Rasus pergi dari Dukuh Paruk dan kemudian bertemu dengan Sersan Binsar (Tio Pakusadewo) yang pada akhirnya membuka peluangnya untuk menjadi anggota tentara.
Memasuki latar waktu 1965 saat pergolakan komunis di Tanah Air, Dukuh Paruk juga digambarkan disusupi. Hal itu ditandai dengan munculnya Bakar (Lukman Sardi) di kampung. Dia berupaya memengaruhi warga Dukuh Paruk, yang diceritakan tidak bisa membaca, untuk menerima ideologi partainya. Itu terjadi sampai pada upaya mengubah tatanan adat terkait ronggeng.
Selepas tragedi politik yang terjadi tahun tersebut, Srintil dan sebagian besar warga Dukuh Paruk ditahan, karena dianggap juga ikut terlibat dalam pergolakan. Mengetahui Dukuh Paruk banyak yang ditangkap, Rasus berusaha minta izin pulang untuk mencari Srintil.
Hasil Interpretasi
Film ini juga menghadirkan para pemain pendukung seperti Teuku Rifnu Wikana serta Dewi Irawan. Selain itu, sang sutradara, Ifa, memilih tidak menuangkan secara utuh isi novel karya Tohari ke dalam bentuk visual. Dia yang sebelumnya menyutradarai Garuda di Dadaku tersebut memilih menginterpreasikan isi novel berdasarkan gayanya sendiri.

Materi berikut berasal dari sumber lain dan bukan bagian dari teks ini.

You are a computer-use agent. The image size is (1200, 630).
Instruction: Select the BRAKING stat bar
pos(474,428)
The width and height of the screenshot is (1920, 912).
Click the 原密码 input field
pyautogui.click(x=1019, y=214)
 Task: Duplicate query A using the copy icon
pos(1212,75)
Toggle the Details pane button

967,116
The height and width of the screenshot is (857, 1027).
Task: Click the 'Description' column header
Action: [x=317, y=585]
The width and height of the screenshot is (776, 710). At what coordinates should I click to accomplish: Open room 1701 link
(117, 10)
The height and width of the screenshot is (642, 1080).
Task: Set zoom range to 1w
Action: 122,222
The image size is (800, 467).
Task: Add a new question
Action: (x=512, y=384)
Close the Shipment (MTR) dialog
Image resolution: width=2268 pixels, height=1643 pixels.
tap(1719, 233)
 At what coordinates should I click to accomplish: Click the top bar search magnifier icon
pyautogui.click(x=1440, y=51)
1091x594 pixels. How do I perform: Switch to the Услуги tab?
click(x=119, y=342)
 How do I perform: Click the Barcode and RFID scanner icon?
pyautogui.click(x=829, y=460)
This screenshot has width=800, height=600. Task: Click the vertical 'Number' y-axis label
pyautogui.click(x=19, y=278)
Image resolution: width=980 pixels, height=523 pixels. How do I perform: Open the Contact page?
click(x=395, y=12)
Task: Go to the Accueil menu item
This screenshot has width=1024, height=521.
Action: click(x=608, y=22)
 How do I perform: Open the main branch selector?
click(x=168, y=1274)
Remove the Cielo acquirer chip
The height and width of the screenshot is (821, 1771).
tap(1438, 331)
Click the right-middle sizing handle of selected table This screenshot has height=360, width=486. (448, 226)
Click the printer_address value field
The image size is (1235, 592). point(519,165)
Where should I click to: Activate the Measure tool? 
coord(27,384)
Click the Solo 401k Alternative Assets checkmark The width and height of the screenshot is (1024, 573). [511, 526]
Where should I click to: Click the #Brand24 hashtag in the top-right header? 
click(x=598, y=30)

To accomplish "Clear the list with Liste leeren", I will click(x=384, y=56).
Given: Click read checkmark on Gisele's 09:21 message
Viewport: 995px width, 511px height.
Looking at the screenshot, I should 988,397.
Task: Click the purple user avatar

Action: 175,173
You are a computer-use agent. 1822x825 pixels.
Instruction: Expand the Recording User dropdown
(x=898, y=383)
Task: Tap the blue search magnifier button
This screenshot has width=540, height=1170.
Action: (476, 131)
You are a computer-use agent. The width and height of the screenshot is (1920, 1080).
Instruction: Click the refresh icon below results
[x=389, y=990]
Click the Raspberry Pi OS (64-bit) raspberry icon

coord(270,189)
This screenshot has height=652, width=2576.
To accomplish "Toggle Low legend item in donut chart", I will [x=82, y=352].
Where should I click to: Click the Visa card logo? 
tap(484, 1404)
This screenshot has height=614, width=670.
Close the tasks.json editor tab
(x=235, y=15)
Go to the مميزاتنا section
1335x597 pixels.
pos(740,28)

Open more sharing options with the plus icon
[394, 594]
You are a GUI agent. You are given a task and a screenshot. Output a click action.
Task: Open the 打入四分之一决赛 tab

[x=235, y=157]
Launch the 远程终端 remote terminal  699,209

Dia berupaya menyajikannya dengan konteks kekinian, terutama menyangkut kisah cinta dua insan dalam novel itu. Ifa juga bisa menjauhkan gerakan penari ronggeng dari kesan yang erotis.
Setidaknya ada beberapa perbedaan yang terlihat dibandingkan isi novel. Salah satunya saat Ifa memilih memunculkan karakter Srintil yang masuk usia sekolah dasar saat kedua orang tuanya bunuh diri.
Sebenarnya pada isi novel, Srintil dikisahkan masih bayi dan sedang digendong ibunya, saat kedua orang tuanya meninggal karena memakan tempe bongkrek. Dia juga menampilkan akhir cerita yang berbeda dari cerita di novelnya.
"Sejak awal saya tidak mempermasalahkan seperti apa novel ini akan diinterpretasikan oleh mereka yang membuatkan filmnya," ujar Tohari. Sebetulnya film ini juga sempat dibuatkan filmnya dengan judul Darah dan Mahkota Ronggeng (1983). "Tujuan film ini bukanlah kelambu. Film terdahulu dibuat seperti itu. Sekarang roh novelnya terwakili," katanya.
Sang Penari menggambarkan keadaan Dukuh Paruk yang miskin karena mengalami masa paceklik. Diceritakan dalam novel, penduduknya pun untuk bisa makan nasi saja susah.
Lucunya, berbicara soal karakter, ini juga disadari penulis novel. Fisik pemain seperti Slamet (Kertareja) yang gemuk tidak cukup mewakili gambaran keadaan itu. Begitu pula dengan persoalan seragam seluruh tentara yang muncul dalam film. Semua tampak baru dan bersih.